A resident of Qubeir who survived the massacre said Friday that the attack took place shortly after an activist wanted by the government, known as Abu Hassan, went to Qubeir. When an army unit based nearby was notified of his presence, it began to shell the village and then sent in six tanks. Local militia killed the villagers with gunfire, sticks and knives.

"There had been threats against the village before not to harbor people who are wanted," said the resident, who used the pseudonym Laith al-Hamway for fear of retaliation from the Syrian forces.

The deaths at Qubeir, which is near the city of Hama, are the latest in what is becoming a pattern of mass killings that have followed government assaults. More than 80 women and children were shot or hacked to death in May in the village of Houla in an attack that bore a striking similarity to what happened at Qubeir -- government shelling, followed by house-to-house searches and killings.
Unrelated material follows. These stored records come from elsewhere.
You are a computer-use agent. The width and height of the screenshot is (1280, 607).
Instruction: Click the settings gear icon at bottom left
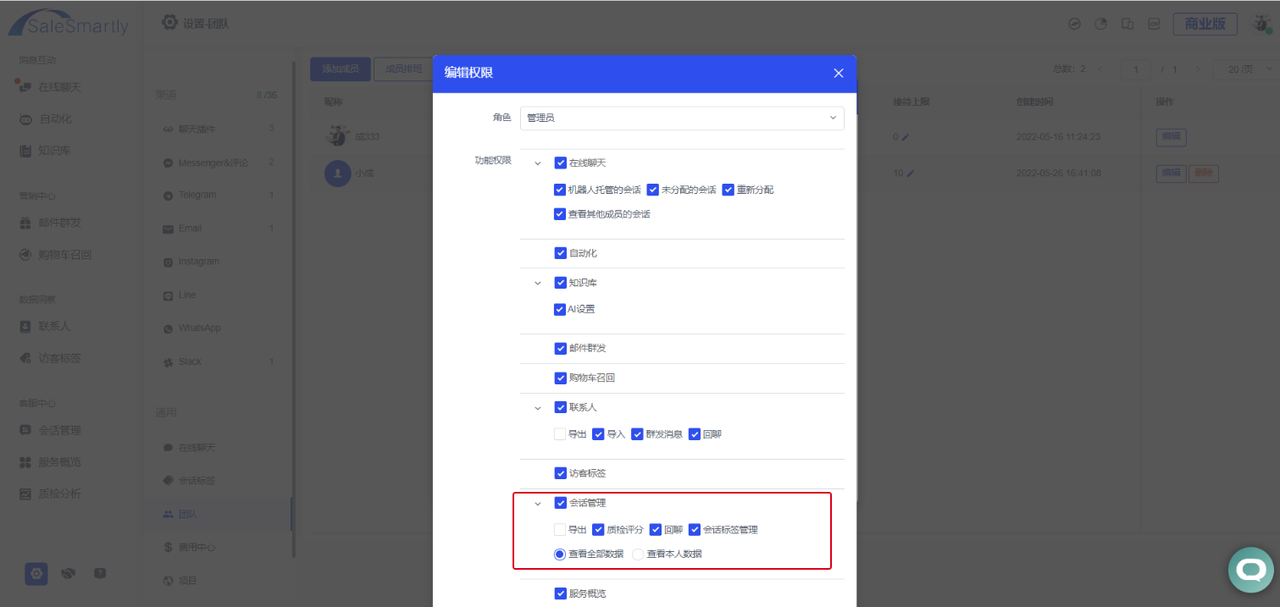click(36, 573)

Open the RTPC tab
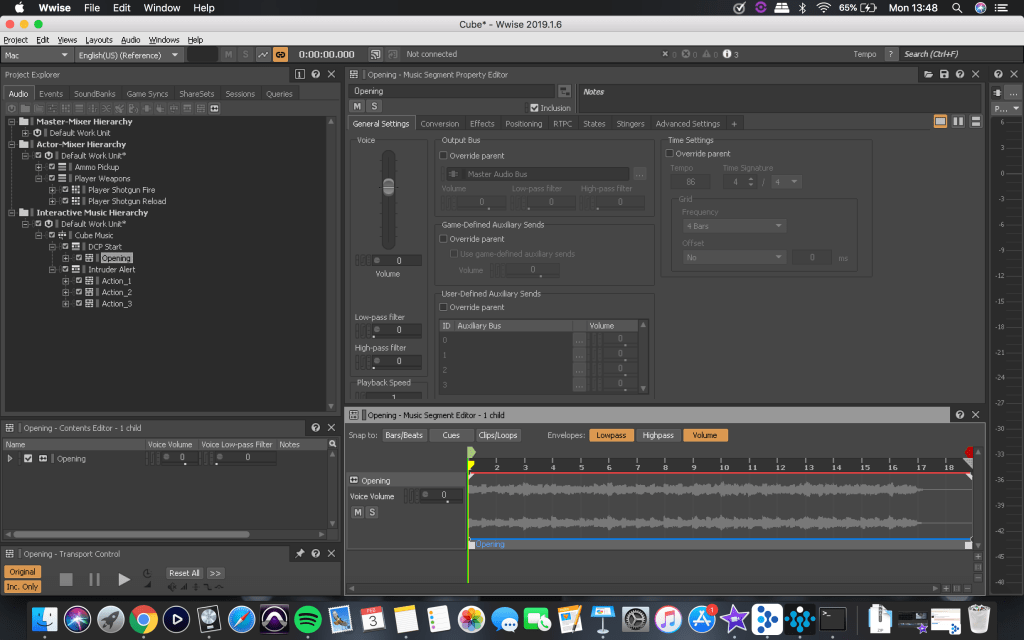click(x=561, y=124)
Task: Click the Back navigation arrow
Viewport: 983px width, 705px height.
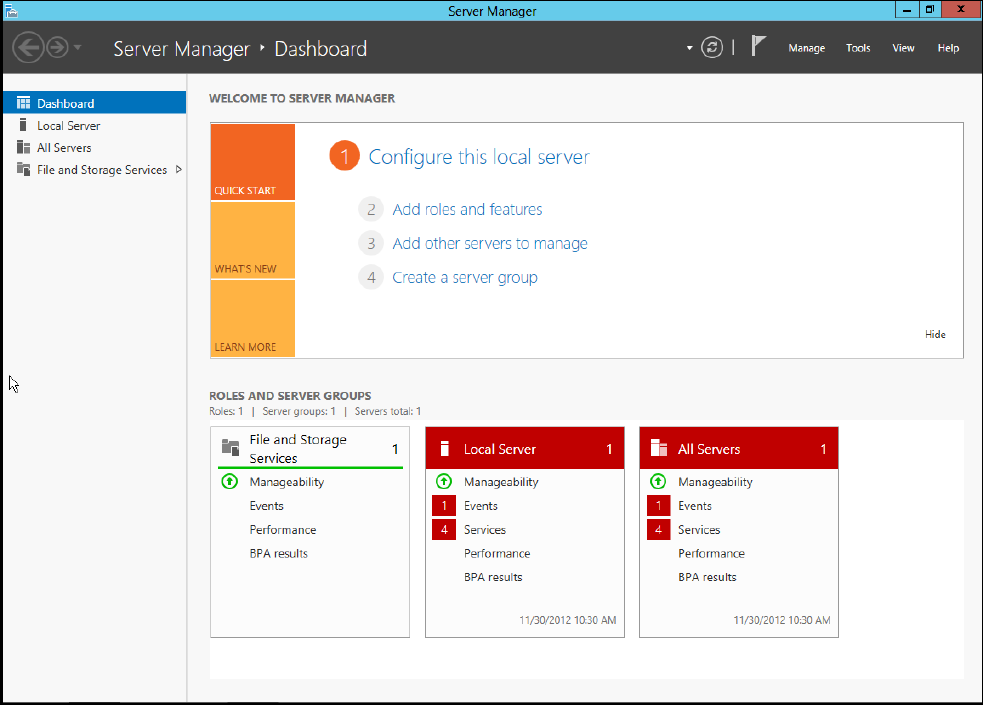Action: tap(28, 48)
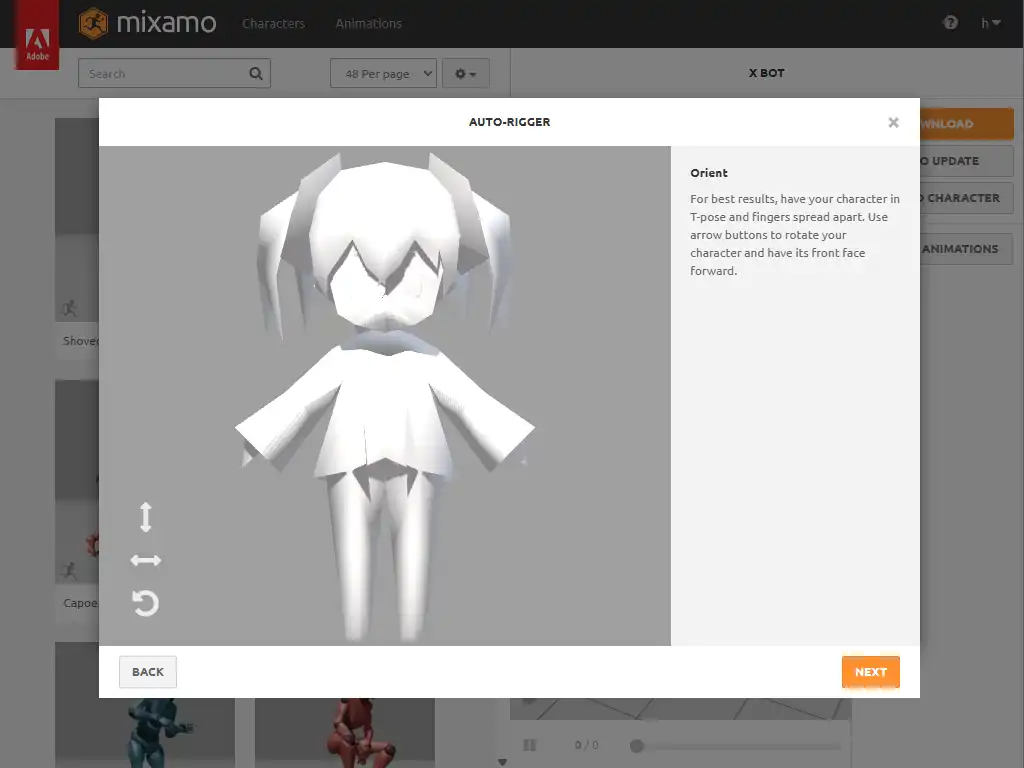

The massacres mark a grisly turn in Syria's violence, which defies efforts by the United Nation's special envoy, Kofi Annan, to mediate a cease-fire. Casualties overall have dropped since Annan's peace plan went into effect April 12. But that progress is hardly visible against the backdrop of the massacres, which also have obscured stepped-up attacks on government troops by what are clearly better armed and financed rebel forces.

The rebels now control a widening swath of territory in north and central Syria. They use it as a base for storing and manufacturing weapons and for launching attacks against government soldiers in what previously had been relatively peaceful parts of the country. In May, at least 404 government soldiers and police officers were killed in combat with the rebels, according to burial notices published by the Syrian government news agency, SANA, and June appears headed to another high total.

Rebel units operating out of safe havens here show none of the desperation for weapons and ammunition that plagued them as recently as February. One unit commander reported that he recently received $20,000 in cash from a Free Syrian Army official in Turkey and that more money was expected. Another unit on Friday proudly displayed six new Belgian FAL assault rifles that it had received, along with ammunition -- gifts, the rebels said, from Saudi Arabia, which has pledged both money and weapons to the forces fighting to topple Syrian President Bashar Assad.